Spencer refers to a TED talk (“Listening to Shame”) by Brené Brown, where she says that shame “plays two tapes”. The first is “you’re not good enough”. The second is “who do you think you are?” We all identify with these messages. Swetha reflects that when she gets a compliment, she thinks “Oh! I fooled them! If they only knew the real me, they wouldn’t say that.” Nic hears “you’re never good enough”, that she could never live up to expectations.

One source of our shame is self-judgement, where we judge ourselves more stringently than we judge the people around us. A big part of that is comparing our insides to other people’s outsides. Spencer reflects on a new role he’s taken on at work, where he continually hears the “who do you think you are?” message, because he is still learning the new skills he needs to do that job up to his own expectations of himself. Nic’s core shame issue is perfectionism. She has felt that “competence equals perfection”, and is trying to learn that “competence equals competence”. Swetha recalls an episode from her childhood, where she came home with a 99.36 grade in her class, with a highly complimentary note from the teacher. Her mother’s first reaction was “where’s the other 0.64%?” Ever after, if she didn’t make 100%, she felt that she was underachieving and not being who she should be.

Being honest and open is something we learn by example in the program. Swetha’s first reaction to hearing people talking in meetings was “they are so brave!” Her fear, before the first time she did a meeting lead, was “what if I’m too sick and they tell me not to come back?” Her sponsor assured her that the worst that could happen was that we would say “wow, you are really sick, please keep coming back!” She has come to realize that feeling vulnerable, sharing in meetings, doing the podcast, is really a source of strength for her. When others reveal their struggles, their failures, and their fears, it means that we can identify with them, because we have those same struggles, failures, and fears. And that means that maybe we can also identify with their victories and believe that they could come true for us, too.
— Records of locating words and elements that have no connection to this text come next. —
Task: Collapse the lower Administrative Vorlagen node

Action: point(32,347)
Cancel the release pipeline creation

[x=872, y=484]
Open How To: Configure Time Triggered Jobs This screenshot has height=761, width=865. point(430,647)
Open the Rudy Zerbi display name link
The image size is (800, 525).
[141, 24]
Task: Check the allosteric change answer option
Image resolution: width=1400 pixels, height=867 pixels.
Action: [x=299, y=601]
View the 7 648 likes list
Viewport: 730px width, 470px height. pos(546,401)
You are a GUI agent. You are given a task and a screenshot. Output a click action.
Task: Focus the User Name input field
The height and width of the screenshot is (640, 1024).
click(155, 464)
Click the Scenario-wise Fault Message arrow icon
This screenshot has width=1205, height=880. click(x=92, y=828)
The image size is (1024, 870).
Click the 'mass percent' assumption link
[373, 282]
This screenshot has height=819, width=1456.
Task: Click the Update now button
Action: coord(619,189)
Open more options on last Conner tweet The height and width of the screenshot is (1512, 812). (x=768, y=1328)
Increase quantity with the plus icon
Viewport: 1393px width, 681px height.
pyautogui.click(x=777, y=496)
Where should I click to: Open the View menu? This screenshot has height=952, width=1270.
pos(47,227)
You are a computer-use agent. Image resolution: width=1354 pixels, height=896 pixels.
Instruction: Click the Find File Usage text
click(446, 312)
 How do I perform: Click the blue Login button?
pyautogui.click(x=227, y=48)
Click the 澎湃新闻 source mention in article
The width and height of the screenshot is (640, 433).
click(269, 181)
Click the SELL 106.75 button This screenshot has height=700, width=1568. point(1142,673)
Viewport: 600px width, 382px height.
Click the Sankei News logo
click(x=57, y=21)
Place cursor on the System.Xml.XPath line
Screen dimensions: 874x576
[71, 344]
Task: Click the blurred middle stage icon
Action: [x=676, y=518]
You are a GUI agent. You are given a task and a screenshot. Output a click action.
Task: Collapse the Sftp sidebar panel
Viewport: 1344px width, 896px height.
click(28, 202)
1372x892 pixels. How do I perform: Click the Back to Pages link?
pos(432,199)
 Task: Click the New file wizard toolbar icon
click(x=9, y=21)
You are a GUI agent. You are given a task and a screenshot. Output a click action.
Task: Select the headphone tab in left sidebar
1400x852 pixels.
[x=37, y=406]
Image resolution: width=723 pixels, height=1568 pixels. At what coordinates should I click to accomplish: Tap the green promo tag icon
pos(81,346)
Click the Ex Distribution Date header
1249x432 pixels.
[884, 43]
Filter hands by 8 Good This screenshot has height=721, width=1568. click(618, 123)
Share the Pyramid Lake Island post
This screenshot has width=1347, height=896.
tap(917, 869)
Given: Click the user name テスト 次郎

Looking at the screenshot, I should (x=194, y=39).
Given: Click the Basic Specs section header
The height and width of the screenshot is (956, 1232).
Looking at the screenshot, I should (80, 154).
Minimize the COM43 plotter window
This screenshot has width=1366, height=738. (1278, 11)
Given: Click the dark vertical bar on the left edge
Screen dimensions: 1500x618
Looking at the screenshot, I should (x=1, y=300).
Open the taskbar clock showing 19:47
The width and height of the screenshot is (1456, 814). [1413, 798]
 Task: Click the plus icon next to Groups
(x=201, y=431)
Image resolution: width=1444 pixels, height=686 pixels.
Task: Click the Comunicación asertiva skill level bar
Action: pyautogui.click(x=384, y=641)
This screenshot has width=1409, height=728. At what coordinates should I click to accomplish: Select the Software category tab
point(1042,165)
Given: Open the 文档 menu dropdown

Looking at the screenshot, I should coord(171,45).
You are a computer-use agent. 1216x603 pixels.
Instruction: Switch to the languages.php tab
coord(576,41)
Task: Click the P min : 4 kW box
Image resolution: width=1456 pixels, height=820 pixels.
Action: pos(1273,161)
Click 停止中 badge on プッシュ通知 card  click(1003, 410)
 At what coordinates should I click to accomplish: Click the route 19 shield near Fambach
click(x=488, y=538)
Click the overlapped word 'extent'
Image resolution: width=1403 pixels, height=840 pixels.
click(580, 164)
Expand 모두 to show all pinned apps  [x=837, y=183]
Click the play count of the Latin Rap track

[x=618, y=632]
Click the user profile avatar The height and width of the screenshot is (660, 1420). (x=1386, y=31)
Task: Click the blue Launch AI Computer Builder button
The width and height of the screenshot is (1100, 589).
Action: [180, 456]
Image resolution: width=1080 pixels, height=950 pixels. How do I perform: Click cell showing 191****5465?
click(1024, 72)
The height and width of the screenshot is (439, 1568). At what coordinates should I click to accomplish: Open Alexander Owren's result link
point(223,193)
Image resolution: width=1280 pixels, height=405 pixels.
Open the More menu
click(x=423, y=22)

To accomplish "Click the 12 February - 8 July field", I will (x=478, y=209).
How do we move out of shame? By opening ourselves up, by being vulnerable, and by sharing our shameful moments and actions. Because, as Nic notes, shame needs secrecy, silence and judgement to thrive. By breaking through the silence and secrecy in a safe place, one without judgement, we can start to destroy the shame itself. Swetha reflects back to the Al-Anon closing, where we say “you will come to love us in a very special way, the same way we already love you”. She didn’t understand this at first, but now really finds it to be true. As Brené Brown says, “the two most powerful words when we’re in struggle are ‘me too’”.